[Given problem]
Recast the items from the start through the line containing "視野を広げる (256, 2139)" as a two-column CSV with the headers input and output. Give one row per item, with its text and its answer each in a single quoted field and any line breaks replaced by spaces.

Data for locating words and elements:

·····

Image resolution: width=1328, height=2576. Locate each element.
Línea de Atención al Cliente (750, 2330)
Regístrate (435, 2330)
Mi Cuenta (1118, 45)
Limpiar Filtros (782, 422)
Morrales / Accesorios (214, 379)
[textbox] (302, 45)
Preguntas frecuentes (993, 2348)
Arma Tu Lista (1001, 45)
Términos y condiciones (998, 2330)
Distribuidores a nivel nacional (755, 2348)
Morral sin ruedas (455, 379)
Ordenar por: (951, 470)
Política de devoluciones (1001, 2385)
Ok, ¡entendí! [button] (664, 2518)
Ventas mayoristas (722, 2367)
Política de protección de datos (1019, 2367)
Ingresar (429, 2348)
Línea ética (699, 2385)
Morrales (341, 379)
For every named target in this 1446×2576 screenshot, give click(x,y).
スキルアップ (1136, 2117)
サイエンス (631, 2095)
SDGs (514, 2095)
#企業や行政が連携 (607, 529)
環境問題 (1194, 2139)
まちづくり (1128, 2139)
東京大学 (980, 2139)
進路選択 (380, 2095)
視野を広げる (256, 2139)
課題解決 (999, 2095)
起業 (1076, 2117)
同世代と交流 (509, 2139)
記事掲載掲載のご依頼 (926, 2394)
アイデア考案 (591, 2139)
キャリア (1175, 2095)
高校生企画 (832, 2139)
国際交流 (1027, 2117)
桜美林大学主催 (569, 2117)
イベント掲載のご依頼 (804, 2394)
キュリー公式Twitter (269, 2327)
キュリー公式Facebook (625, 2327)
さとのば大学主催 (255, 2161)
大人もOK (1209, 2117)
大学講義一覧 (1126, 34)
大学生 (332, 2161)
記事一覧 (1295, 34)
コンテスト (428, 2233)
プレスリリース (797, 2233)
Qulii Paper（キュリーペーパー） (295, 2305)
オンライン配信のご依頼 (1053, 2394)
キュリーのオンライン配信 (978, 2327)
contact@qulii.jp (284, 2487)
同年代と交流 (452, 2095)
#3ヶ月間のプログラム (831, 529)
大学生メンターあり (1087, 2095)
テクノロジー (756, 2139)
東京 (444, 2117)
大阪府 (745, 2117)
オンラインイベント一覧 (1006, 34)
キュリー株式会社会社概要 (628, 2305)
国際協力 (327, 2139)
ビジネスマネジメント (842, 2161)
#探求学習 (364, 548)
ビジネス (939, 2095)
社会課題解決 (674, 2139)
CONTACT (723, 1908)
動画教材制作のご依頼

·····

[Problem solution]
input,output
"Image resolution: width=1328, height=2576. Locate each element. Línea de Atención al Cliente","(750, 2330)"
"Regístrate","(435, 2330)"
"Mi Cuenta","(1118, 45)"
"Limpiar Filtros","(782, 422)"
"Morrales / Accesorios","(214, 379)"
"[textbox]","(302, 45)"
"Preguntas frecuentes","(993, 2348)"
"Arma Tu Lista","(1001, 45)"
"Términos y condiciones","(998, 2330)"
"Distribuidores a nivel nacional","(755, 2348)"
"Morral sin ruedas","(455, 379)"
"Ordenar por:","(951, 470)"
"Política de devoluciones","(1001, 2385)"
"Ok, ¡entendí! [button]","(664, 2518)"
"Ventas mayoristas","(722, 2367)"
"Política de protección de datos","(1019, 2367)"
"Ingresar","(429, 2348)"
"Línea ética","(699, 2385)"
"Morrales","(341, 379)"
"For every named target in this 1446×2576 screenshot, give click(x,y). スキルアップ","(1136, 2117)"
"サイエンス","(631, 2095)"
"SDGs","(514, 2095)"
"#企業や行政が連携","(607, 529)"
"環境問題","(1194, 2139)"
"まちづくり","(1128, 2139)"
"東京大学","(980, 2139)"
"進路選択","(380, 2095)"
"視野を広げる","(256, 2139)"